MP Tuma Çelik stated in his submission that Syriac is one of the languages on the Atlas of the World’s Languages in Danger prepared by UNESCO – an Atlas intended to raise awareness about language endangerment and the need to safeguard the world’s linguistic diversity among policy-makers, speaker communities and the general public. Çelik raises the question to the Minister of Culture and Tourism whether the Turkish government has any measures in place to prevent Syriac from disappearing in Turkey as Syriac is a language spoken by still a substantial number of citizens in Turkey. Moreover, it has a literary and cultural heritage. If there is no official public support, Syriac faces extinction in Turkey.
The last two schools providing education in Syriac in the history of the Turkish Republic were closed in 1928 in Mardin and Diyarbakir and a school providing education in Syriac was not allowed to open for 86 years. For years, no institutional work has been done on the Syriac language, except by the Syriac community itself. MP Tuma Çelik demanded the establishment of a investigation commission to determine the necessary public measures to be taken against the disappearance of Syriac from Turkey.
On the same matter of endangered languages in Turkey, HDP MP Garo Paylan submitted questions and a request to put into the Turkish constitution that endangered mother languages need to be protected and worked on. According to Garo Paylan there are currently 15 endangered languages in Turkey and three have already become extinct. Among the 15 are Syriac, Zaza and Pontic-Greek.

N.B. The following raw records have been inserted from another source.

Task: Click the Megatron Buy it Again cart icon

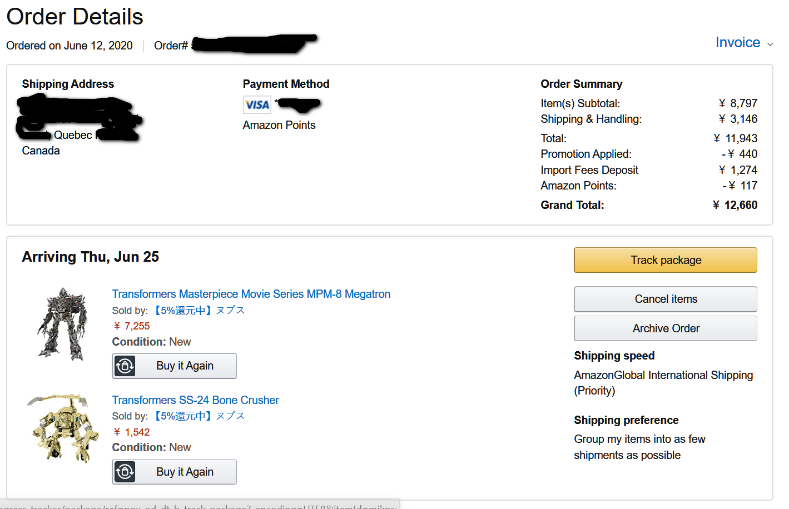Action: coord(125,366)
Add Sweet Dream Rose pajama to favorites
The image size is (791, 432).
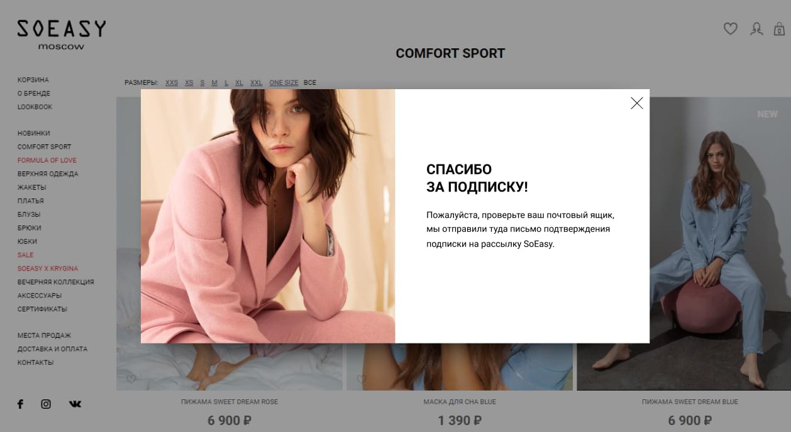click(x=131, y=379)
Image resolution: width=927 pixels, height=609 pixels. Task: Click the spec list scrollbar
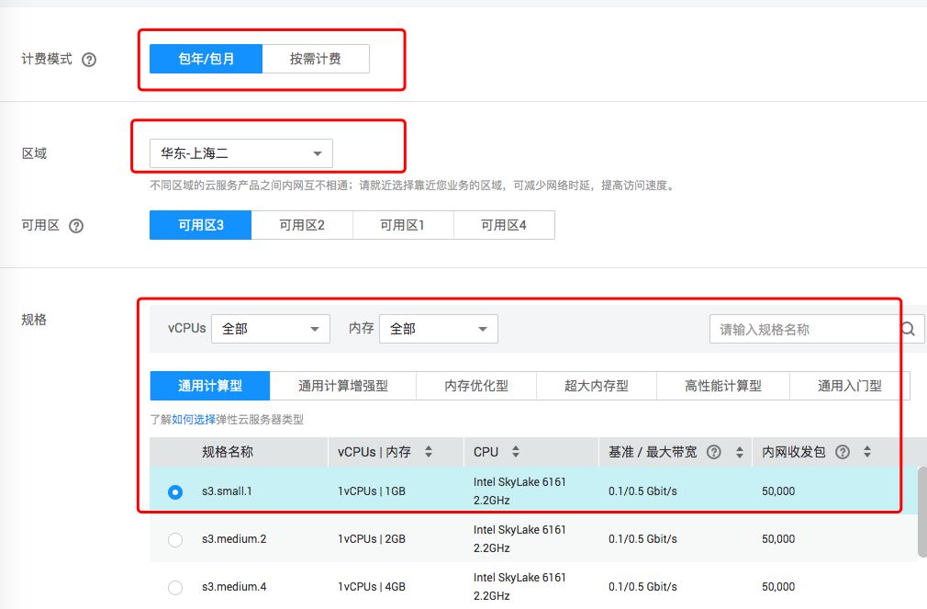(x=921, y=514)
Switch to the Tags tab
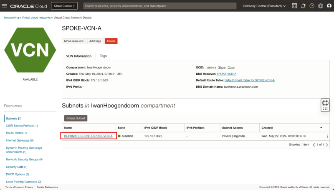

Education in one’s mother language is a fundamental right underlined in the Universal Declaration of Human Rights, the Convention on the Rights of the Child, the International Pact on Civil and Political Rights, the UNESCO Convention, and the Convention for the Protection of National Minorities. Article 26 of the 1948 Universal Declaration of Human Rights obliges states to provide technical and vocational education in general and to create the opportunity for higher education. The Declaration states that education will foster understanding, tolerance and friendship among nations, races and religious groups, and contributes to the maintenance of peace.